4 The meaning of the components depend on the uri scheme and 
implementations,
  apart perhaps for the scheme component that associates an URI to an
  implementation.
5 Path is not totally opaque since it can be resolved with a relative
  reference and partecipates in normalization with some rules generic
  for all URIs
6 Path is made of a non-empty sequence of segments. Segments can be empty.
  Path segments are separated by character [/], escaped form can be used to
  encode the char [/] in a path segment.  Segments content is opaque to the
  uri specification.
7 There are some other characters together with [/] that are allowed inside
  paths in unescaped form without having a meaning  for a generic uri, these
  are left to scheme implementations for implementing scheme specific rules.
9 scheme specific implementations are needed to (furtherly) syntax-check the
  sub-components of the uri, at least for all but scheme.
  Same can be said for normalization.
10 Also path segments cannot be generally made available in unescaped form,
  a scheme specific implementation is needed to build each segment in a form
  that obeys to the URI syntax rules possibly using some of the
  no-escape-will-be-perfomed characters available as scheme specific 
parameters.
  The meaning of these special characters will be different from their 
escaped form.
  For example, if through FTP we want to access a folder named [a;b]
  (From the RFC1738 and I think is possible) we must write
  <ftp://example.org/foo/a%3Bb;type=d>
  if now we unescape the last segment it becomes [a;b;type=d] so unescaping 
we
  cannot distinguish anymore from the  [;] part of the FTP path and the [;]
  part of the FTP type command. So an api with unescaped segments  must 
surely
  be scheme-specific. The FTP API to build an FTP path described by Jeremy
  in 4) of [1] is a good example.

As a confirm of what said, I would like to ask: a colon in the first segment 
of
a relative reference without slash can be written as <./a:b> in *any case* 
and
<a%3ab> *if not not meant to be used as control char in the considered 
scheme
specific implementation*  ?

I thought a generic uri parser could be a components separator for a further
scheme specific processing of the components.

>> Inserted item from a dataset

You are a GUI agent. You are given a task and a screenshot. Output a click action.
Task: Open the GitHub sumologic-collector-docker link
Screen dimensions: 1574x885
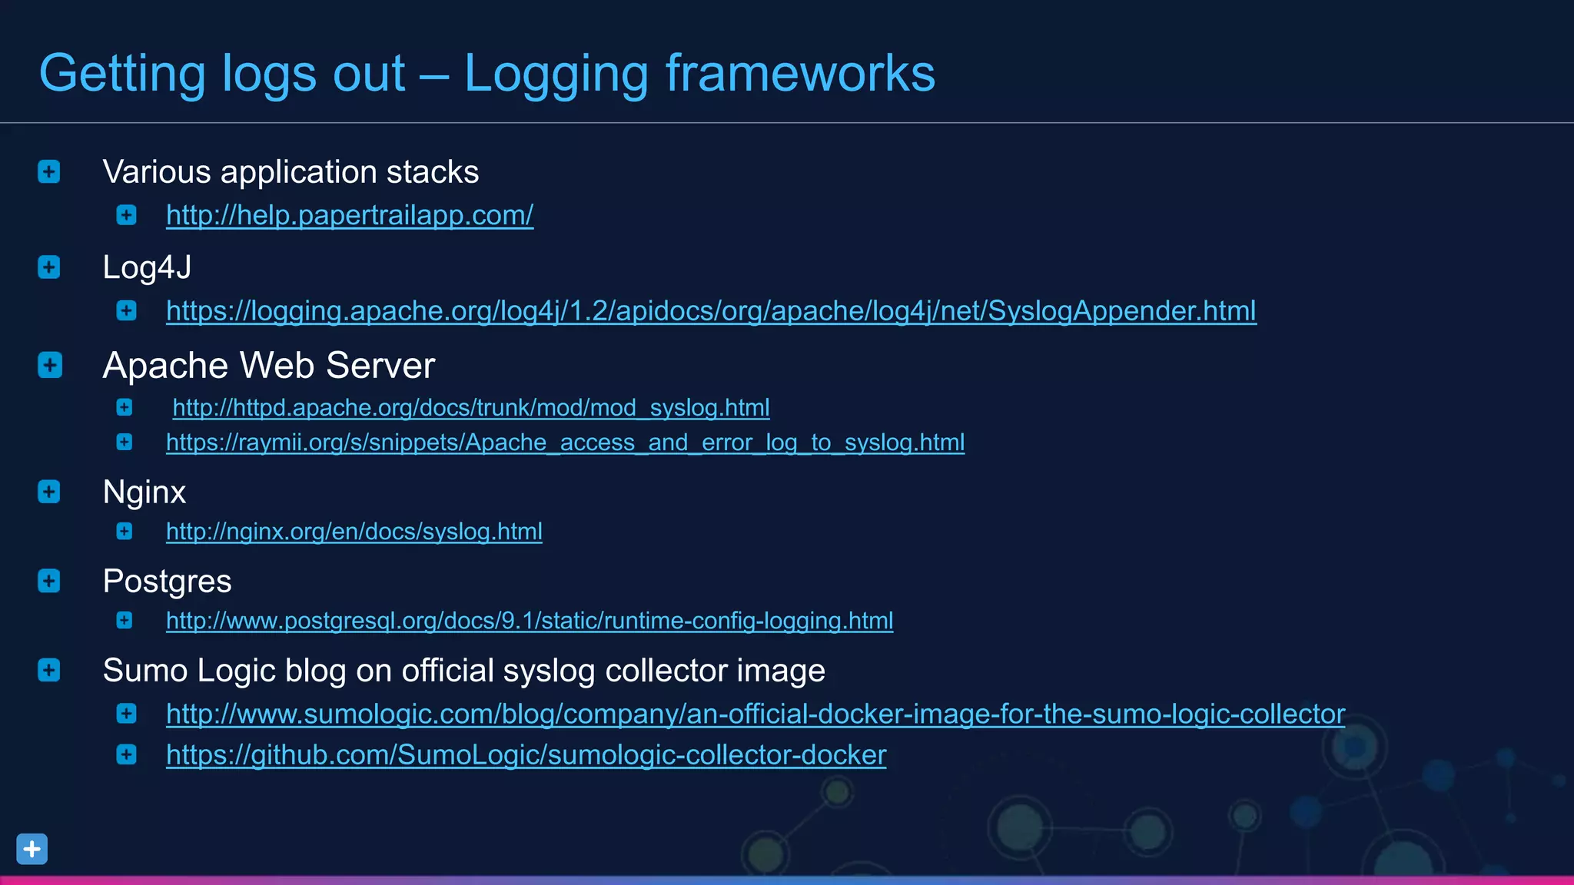pyautogui.click(x=526, y=755)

The exception in [2] of the 
FTP
uri with a '?' in the path in unescaped form breaks also this assumption.
Remains the fact of recognizing the scheme and the fact that the URI
is an URI reference or not.
After this analysys I think this is the only thing that a generic URI parser
should do before giving the ball to a scheme specific implementation: 
finding
if there is a scheme so that a suitable uri parser implementation can be
selected or/and finding out if instead the uri is a relative reference so
that the same implementation of the current base uri can be selected.

The algorithm is already there:

RFC 3986 4.1 [..] If the URI-reference's prefix does not match the syntax of
a scheme followed by its colon separator, then the URI-reference
is a relative reference [..]

Maybe also fragment and isFragmentOnly attribute (no deference) could be
extracted. Becomes similiar to an opaque uri. Haven't thought about 
authority
and opacity yet. Do exist schemes that might use opaque uris in some
situations and hierarchical in others ?
Or opacity is  real uri-scheme-implementation specific ?
Are there any exception (like that one of the ? in FTP path) to authority
that make parsing scheme specific ?

Normalization to be effective is scheme specific. Relative references
resolution implementation might be uri-generic once the authority is known
and the segments sequence is created (after that the [?] inside the segment
of the FTP path of [2] has been hidden in the opaque value of a segment by 
an
FTP URL parser) ?

Michele Vivoda

----

[1] http://lists.w3.org/Archives/Public/uri/2006Jan/0029.html
[2] http://lists.w3.org/Archives/Public/uri/2006Jan/0010.html

Received on Monday, 30 January 2006 02:15:44 UTC